Parallèlement à la production des psautiers apparaît celle des bréviaires. À Paris, maître Honoré en exécute un pour Philippe le Bel (B. N.). Seul patron d’atelier connu pour la fin du xiiie s., on sait qu’il enlumina également pour le roi, en 1288, le manuscrit du Décret de Gratien, conservé à la bibliothèque de Tours. Au xive s., un autre chef d’atelier, Jean Pucelle*, apporte d’importantes nouveautés dans l’enluminure parisienne. Au remplacement du parchemin par le vélin, plus souple et plus maniable, Pucelle ajoute les fonds colorés à semis de fleurs et motifs de carrelage, ainsi qu’un modelé des personnages proche du camaïeu, parfois traité en grisaille ; pour le reste, les ornements architecturaux prédominent. Cet art gracieux devait particulièrement plaire à la cour. On attribue à Jean Pucelle* et à son atelier de nombreux ouvrages, parmi lesquels le bréviaire de Belleville (v. 1325, B. N.), la bible de Robert de Billyng (1327, B. N.) et le livre d’heures de Jeanne d’Évreux, aux ornements traités en grisaille (musée des Cloîtres, New York). Les autres enlumineurs français s’inspireront de cette manière jusqu’au début du xve s. Des ouvrages d’une source moins certaine, mais très proches par la qualité et l’inspiration, sont le livre d’heures du maréchal de Boucicaut (musée Jacquemart-André, Paris), le Térence des ducs (bibliothèque de l’Arsenal), le Boccace de Jean sans Peur.

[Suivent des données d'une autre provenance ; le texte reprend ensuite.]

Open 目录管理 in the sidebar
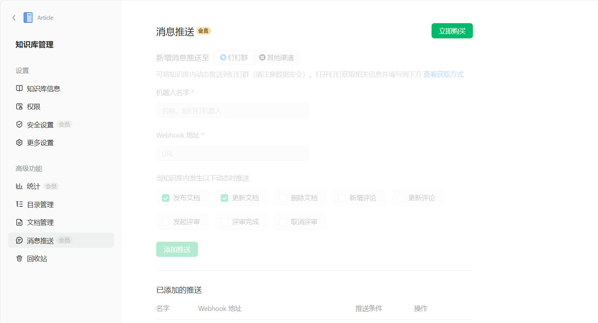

Dès ce moment-là, dans les ateliers parisiens, la miniature se détache de l’influence du vitrail au profit d’un style que l’on n’hésite pas à qualifier de maniériste (Jean Porcher) tant la page se peuple de « drôleries », d’accumulations étranges de petits motifs floraux, animaux ou humains. Au moment où Charles V monte sur le trône, en 1364, l’école de Paris est une des plus florissantes d’Occident, mettant à la mode un style gothique aussi international que le fut le style roman. Mais des peintres flamands viennent souvent travailler à Paris, apportant dans les ateliers un naturalisme plus franc. Parmi les portraits qui se glissent au milieu de scènes mythologiques et religieuses, ceux de Charles V lui-même, homme maigre au regard intelligent : ce roi rassembla dans sa bibliothèque une importante collection de manuscrits, les uns anciens, les autres exécutés sous son règne. L’Hommage de Raoul de Presles (B. N.) et surtout le livre du Sacre (1365, Londres, British Museum) sont une sorte de reportage sur un événement important ; les Grandes Chroniques de 1375 (B. N.) montrent ce goût nouveau de l’exactitude et d’une réalité actualisée.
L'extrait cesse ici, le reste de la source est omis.